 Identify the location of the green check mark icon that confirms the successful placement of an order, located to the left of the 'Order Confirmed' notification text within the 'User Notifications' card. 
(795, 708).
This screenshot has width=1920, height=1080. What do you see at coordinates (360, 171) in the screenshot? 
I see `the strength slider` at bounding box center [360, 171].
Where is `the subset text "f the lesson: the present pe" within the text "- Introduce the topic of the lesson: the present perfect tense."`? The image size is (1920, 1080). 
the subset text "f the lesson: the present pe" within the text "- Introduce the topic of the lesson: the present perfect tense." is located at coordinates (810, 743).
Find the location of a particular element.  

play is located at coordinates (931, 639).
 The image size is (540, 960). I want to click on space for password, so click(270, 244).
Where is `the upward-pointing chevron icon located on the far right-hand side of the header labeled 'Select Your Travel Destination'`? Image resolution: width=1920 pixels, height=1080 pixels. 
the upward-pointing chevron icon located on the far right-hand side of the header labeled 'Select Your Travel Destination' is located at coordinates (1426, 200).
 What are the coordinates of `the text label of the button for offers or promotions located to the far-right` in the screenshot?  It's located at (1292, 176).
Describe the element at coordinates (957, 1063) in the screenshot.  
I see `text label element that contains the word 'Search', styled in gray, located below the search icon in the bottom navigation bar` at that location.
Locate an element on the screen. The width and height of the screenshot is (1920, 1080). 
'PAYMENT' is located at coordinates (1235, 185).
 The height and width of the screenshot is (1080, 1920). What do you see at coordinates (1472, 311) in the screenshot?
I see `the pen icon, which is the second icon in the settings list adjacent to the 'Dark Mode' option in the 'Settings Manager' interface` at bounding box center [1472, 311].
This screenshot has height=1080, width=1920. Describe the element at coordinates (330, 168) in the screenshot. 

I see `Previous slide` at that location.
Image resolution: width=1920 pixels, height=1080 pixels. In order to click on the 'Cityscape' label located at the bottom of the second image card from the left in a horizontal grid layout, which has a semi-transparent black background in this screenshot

Task directions: Copy out the material from the line with "size is (1920, 1080)." to the line with "label element that", keeping each line unchanged.

Task response:
Where is `the subset text "f the lesson: the present pe" within the text "- Introduce the topic of the lesson: the present perfect tense."`? The image size is (1920, 1080). 
the subset text "f the lesson: the present pe" within the text "- Introduce the topic of the lesson: the present perfect tense." is located at coordinates (810, 743).
Find the location of a particular element.  

play is located at coordinates (931, 639).
 The image size is (540, 960). I want to click on space for password, so click(270, 244).
Where is `the upward-pointing chevron icon located on the far right-hand side of the header labeled 'Select Your Travel Destination'`? Image resolution: width=1920 pixels, height=1080 pixels. 
the upward-pointing chevron icon located on the far right-hand side of the header labeled 'Select Your Travel Destination' is located at coordinates (1426, 200).
 What are the coordinates of `the text label of the button for offers or promotions located to the far-right` in the screenshot?  It's located at (1292, 176).
Describe the element at coordinates (957, 1063) in the screenshot.  
I see `text label element that contains the word 'Search', styled in gray, located below the search icon in the bottom navigation bar` at that location.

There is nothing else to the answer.